I'm trying to find a recipe for Shepherd's Pie for about 100. Or 50. The Angelfire link isn't working and I can't find one in the Growlies link.

Any other website I can check out? Thanks.

Susan
[email protected]


----------



## kimmie (Mar 13, 2001)

Hey good luck!

You will need lots of leftover roast beef!


----------



## vloglady (May 8, 2002)

I plan on using chopped meat, cookied with onions. Then add some cooked carrots and maybe some peas. How many pounds of potatoes should i make for the topping? Maybe get a 20 pound bag and just see how much I need?

I have an enormous lasagna pan. Will make maybe some BBQ chicken and veggie rice.


----------



## kimmie (Mar 13, 2001)

You will need the full amount of potatoes, probably more.

Classic Shepherd's pie:

a layer of ground cooked roast beef (I grind raw or caramelized onions with the meat)
a layer of peas
a layer of creamed corn
a layer of mashed potatoes


----------



## vloglady (May 8, 2002)

I never thought of putting creamed corn in. I like it, thanks.


----------



## isa (Apr 4, 2000)

In Québec sheppard pie is actually called pate chinois, or Chinese pie. It is made with uncooked ground beef, cooked with onions topped with creamed corn and potato.
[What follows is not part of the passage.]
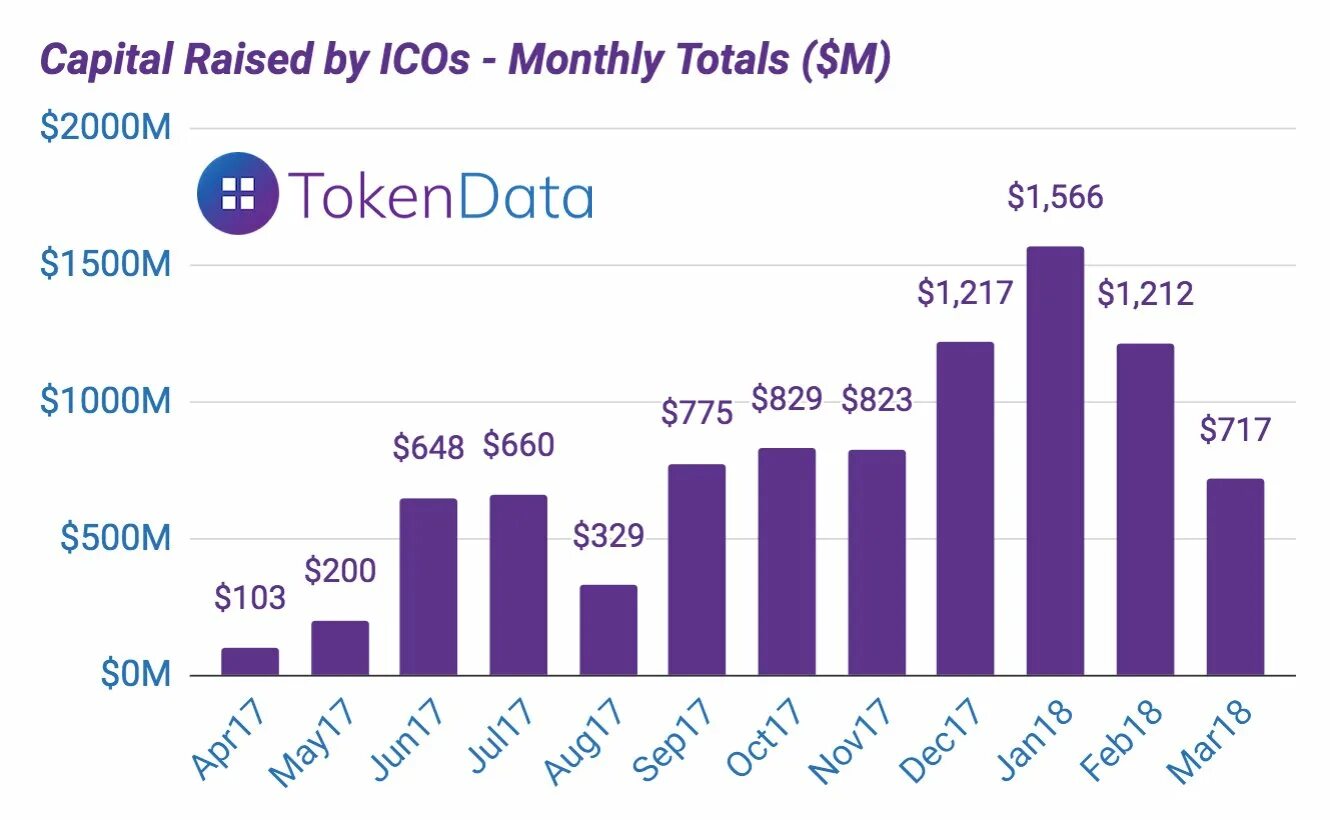Click the $1,566 value label
1330x820 pixels.
(1055, 197)
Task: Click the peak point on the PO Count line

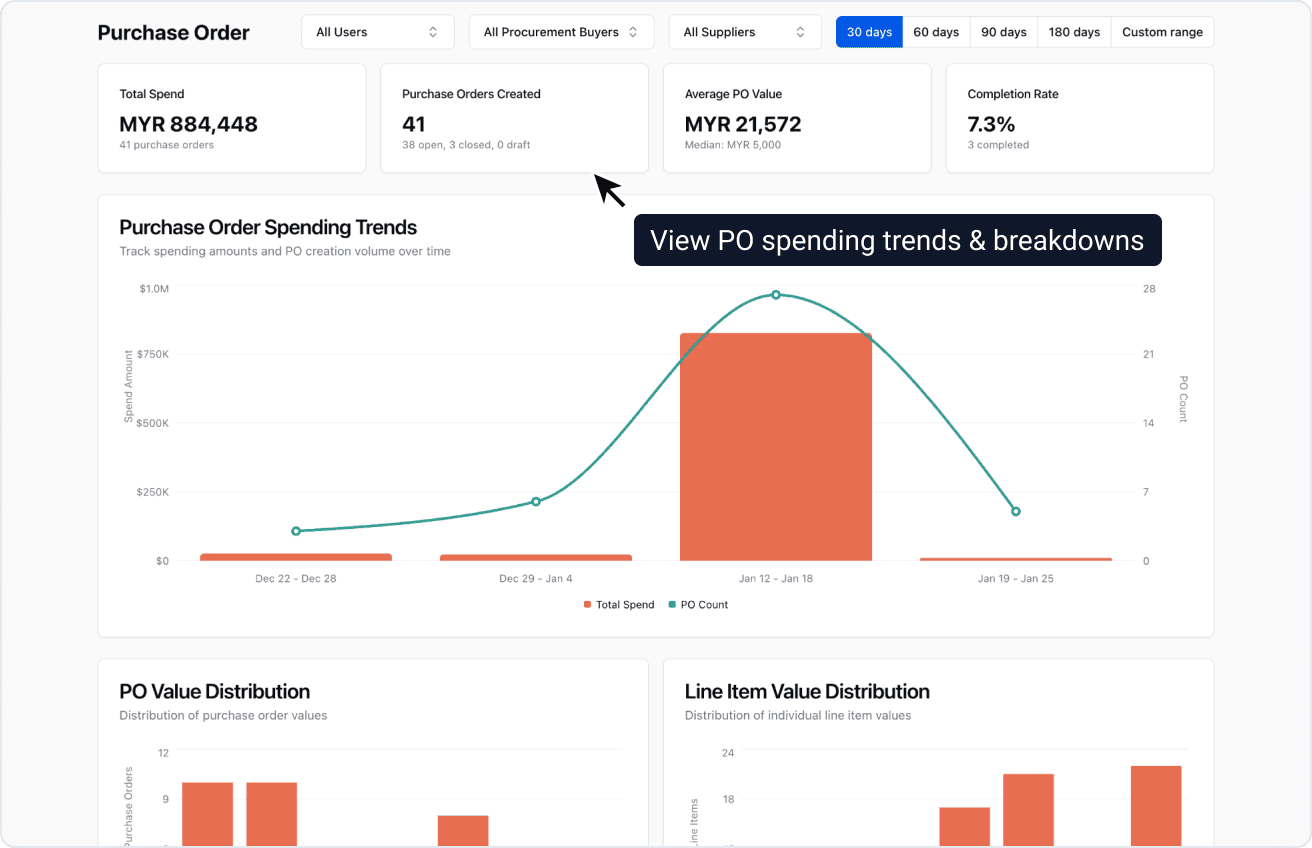Action: 775,294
I know when Kim read this, she will most likely disagree with me. This will only show that this is the kind of dish where every family have their own recipe.


----------



## kimmie (Mar 13, 2001)

I heard that!

Uncooked hamburger doesn't impart the same flavour/texture as cooked roast beef.
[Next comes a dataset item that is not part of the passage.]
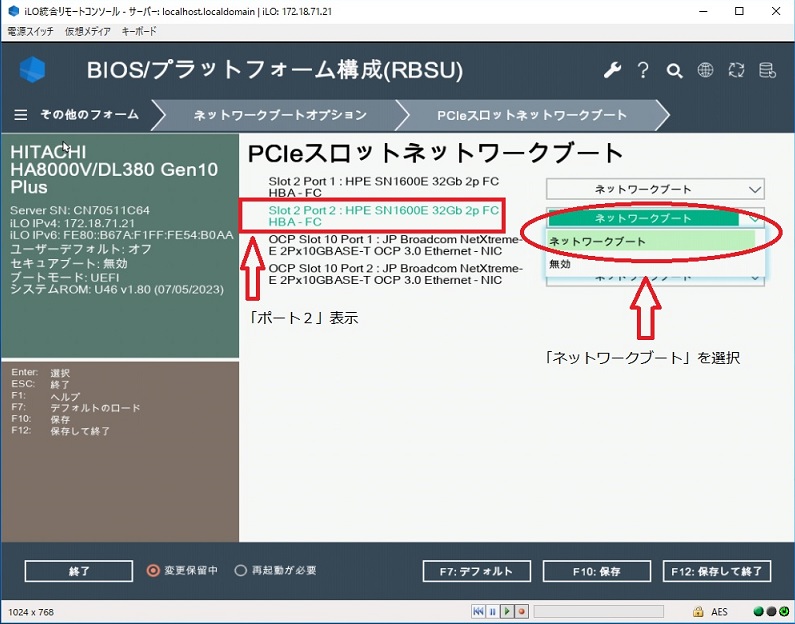Viewport: 795px width, 624px height.
Task: Click the database restore icon in the header
Action: [x=767, y=70]
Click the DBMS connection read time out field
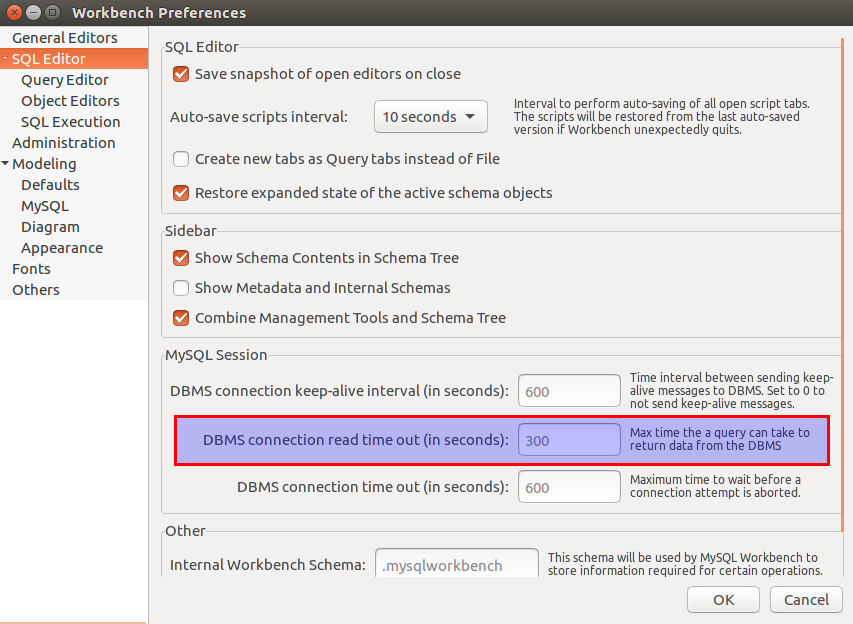 [x=569, y=440]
You will just have to sample the real thing.


----------



## isa (Apr 4, 2000)

You got that wrong, I make the real thing! You'll have to taste it to see the errors of your way.


----------



## kimmie (Mar 13, 2001)

I have, unfortunately!


----------



## rachel (Oct 27, 2001)

Creamed Corn in English Shepherds Pie? Since when did shepherds in England eat creamed corn?


----------



## isa (Apr 4, 2000)

It's a local thing Rachel. No peas but creamed corn. It brings moisture to the mixture. It's really good when home made.


----------



## shroomgirl (Aug 11, 2000)

My family's shepard pie is pot roast with gravy shredded coarsely, shredded carrots (raw) and then a mound of mashed potatoes, sharp cheddar to top it off.....my kids loved it.


----------



## marmalady (Apr 19, 2001)

Grandma's shephard's pie was always with the leftovers from the roast lamb, so i can't help you beef folks out!

Although, Shroom, your's sounds yummy - maybe because pot roast is one of my favorite comfort foods! :lips:


----------



## vloglady (May 8, 2002)

shroomgirl, the carrots you put in are shredded and raw? You put them on top of the meat, then add the spuds?


----------